XII Quaderno italiano di poesia contemporanea

da | Mar 21, 2015

E’ uscito il XII Quaderno di poesia italiana contemporanea (Marcos y Marcos) a cura di Franco Buffoni. Propone testi di Maddalena Bergamin, Maria Borio, Lorenzo Carlucci, Diego Conticello, Marco Corsi, Alessandro De Santis, Samir Galal Mohamed, con le introduzioni di Franco Buffoni, Mario Benedetti, Stefano Dal Bianco, Gian Ruggero Manzoni, Fabio Pusterla, Niccolò Scaffai, Emmanuela Tandello. Di seguito una selezione di poesie scelte dagli autori e accompagnate da passi delle introduzioni.

Maddalena Bergamin

da Scoppieranno anche queste stagioni

(“«Esiste un luogo che distrugge le storie. Non che sia opposto o anche solo indifferente alla parola. La produce, al contrario, e la distrugge in uno stesso movimento.
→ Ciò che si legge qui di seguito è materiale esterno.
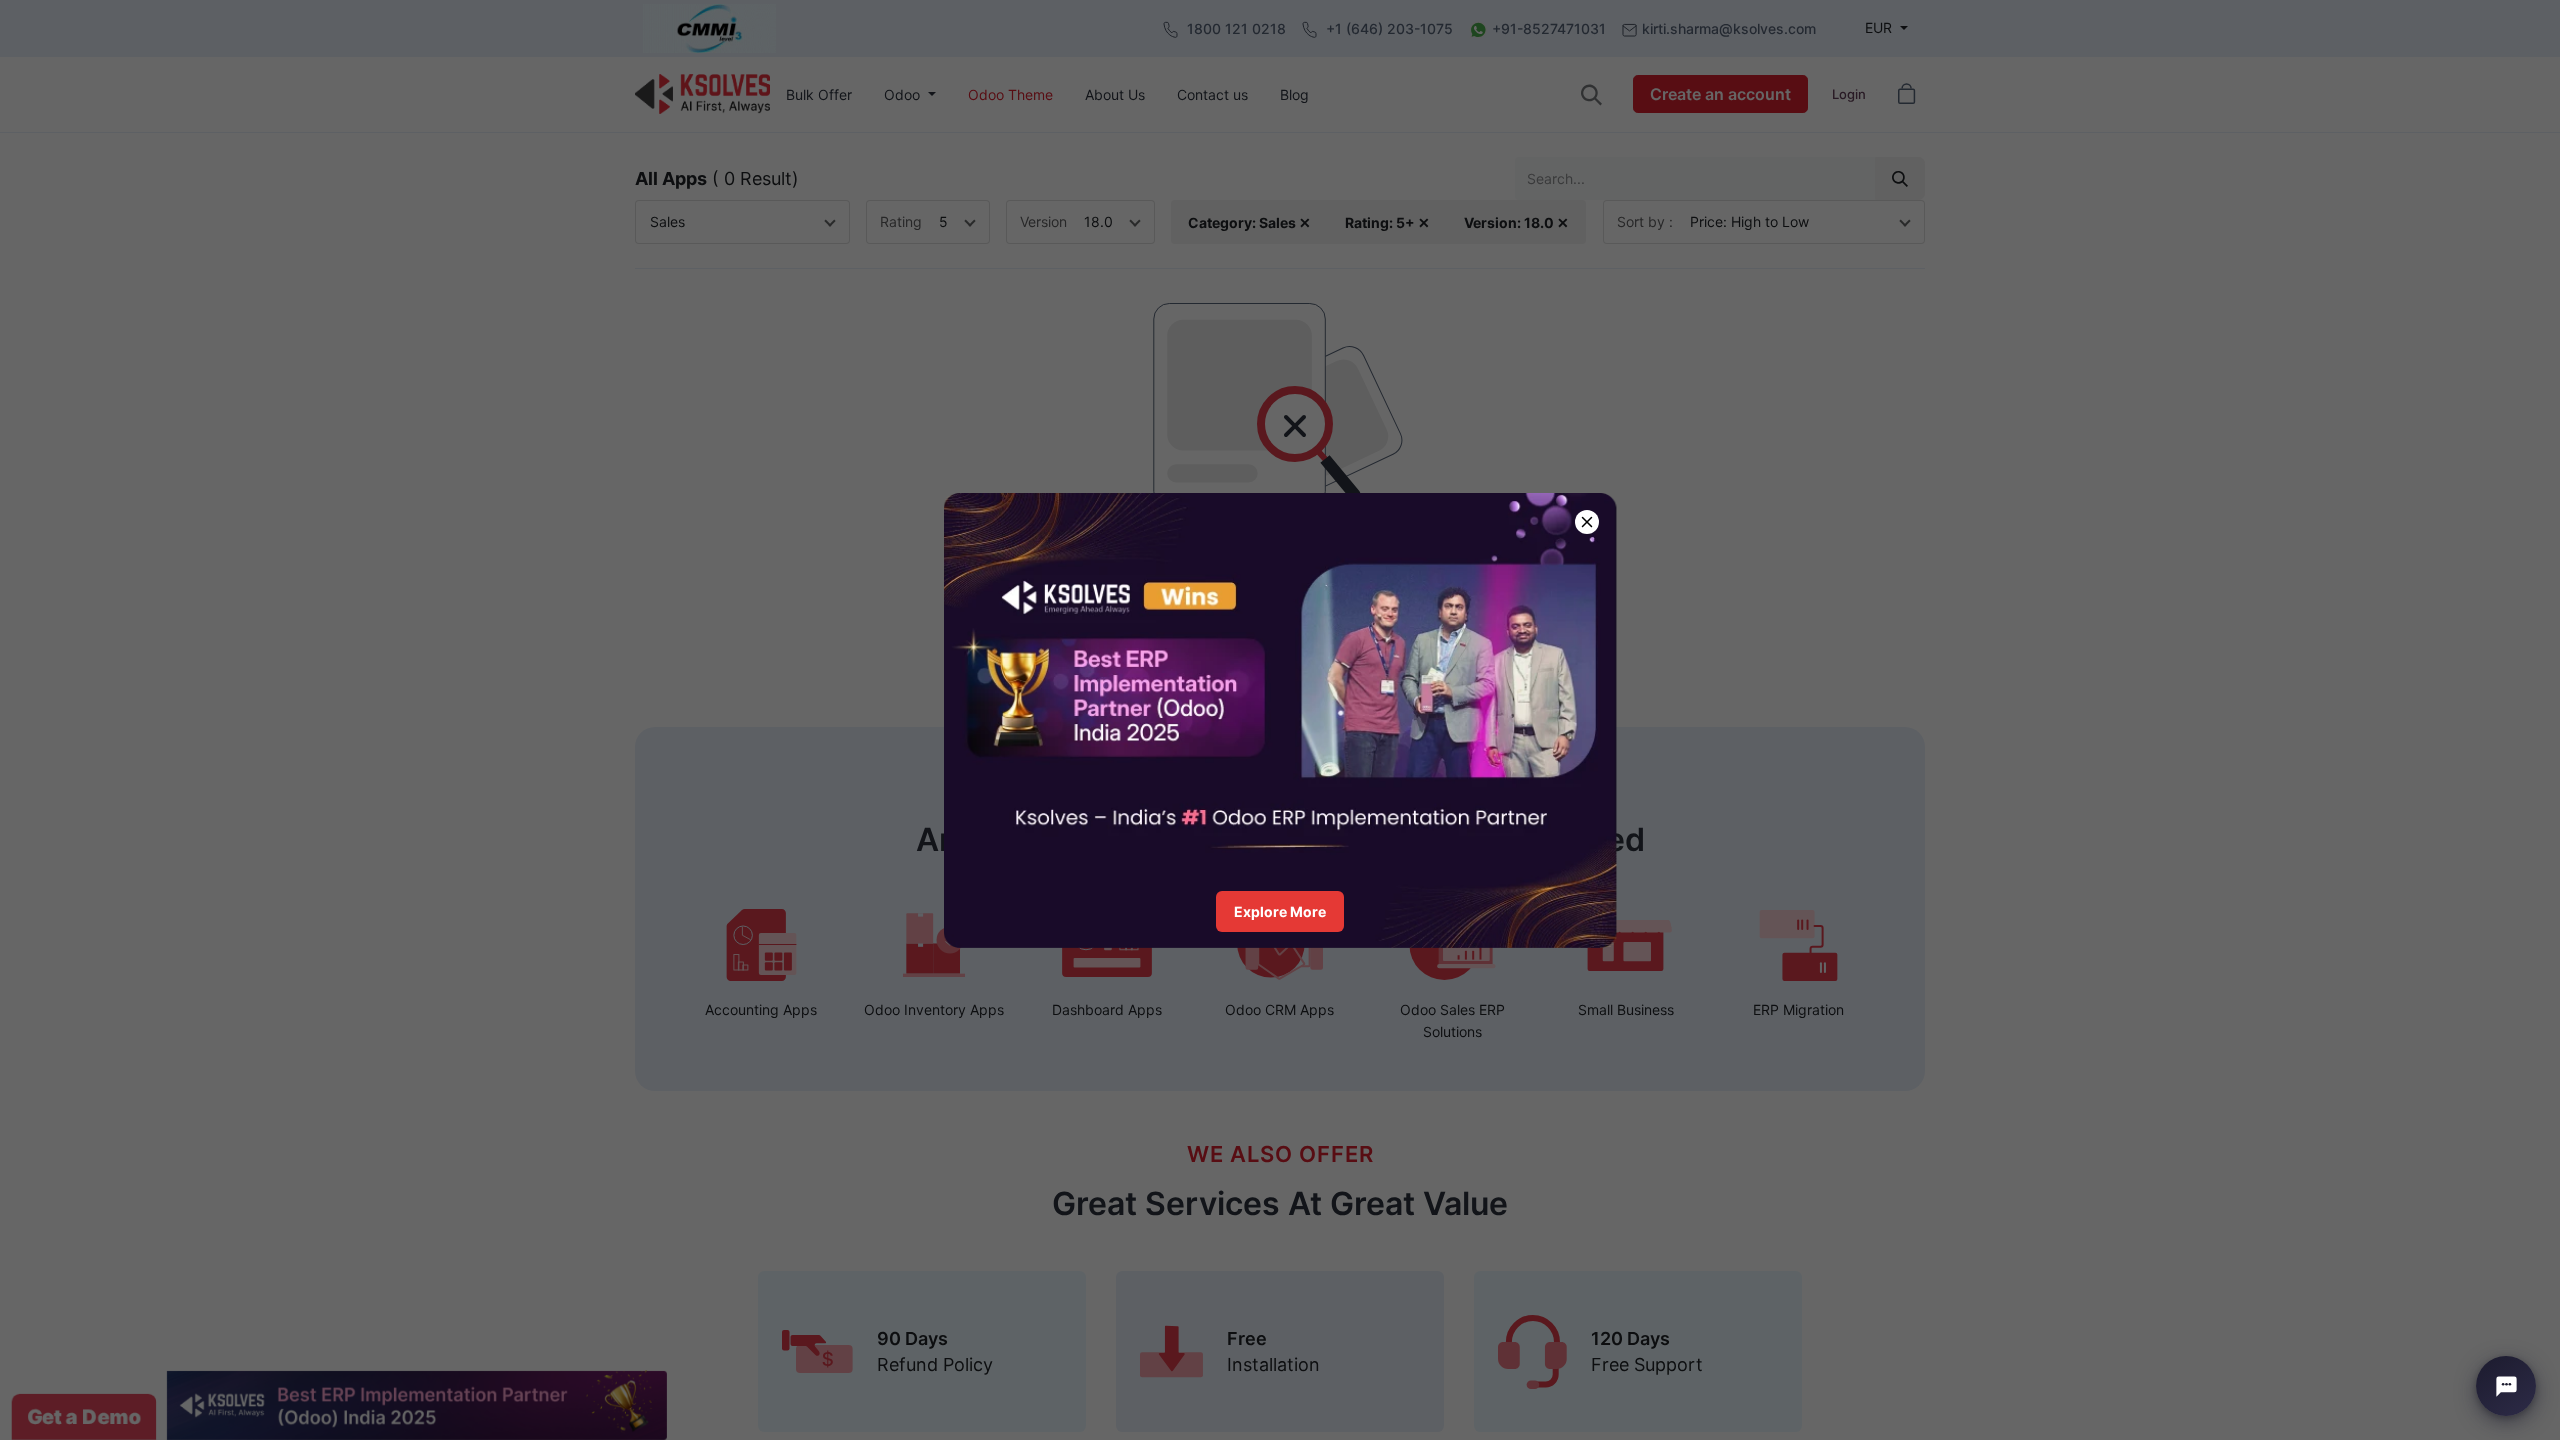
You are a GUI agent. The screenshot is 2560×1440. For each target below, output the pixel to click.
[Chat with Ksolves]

Questo luogo non esiste che nell’essere attraversato.» Ho ripensato quasi subito a questo breve passo di Phlippe Rahmy, uno scrittore contemporaneo di lingua francese, leggendo e rileggendo le poesie di Maddalena Bergamin, qui raccolte sotto il titolo Scoppieranno anche queste stagioni. Rahmy sta descrivendo nel suo libro, o meglio sta traducendo in parole, la realtà contraddittoria e sconfinata di Shangai, cioè di un gigantesco teatro dell’essere contemporaneo: una scena a suo modo terribile, che propone lo sfondo ormai incomprensibile della realtà, su cui si accampano, precarie, costantemente in bilico, minacciate e immerse nella generale indifferenza, le figure individuali, con le loro storie, le loro speranze, i loro timori.” Fabio Pusterla)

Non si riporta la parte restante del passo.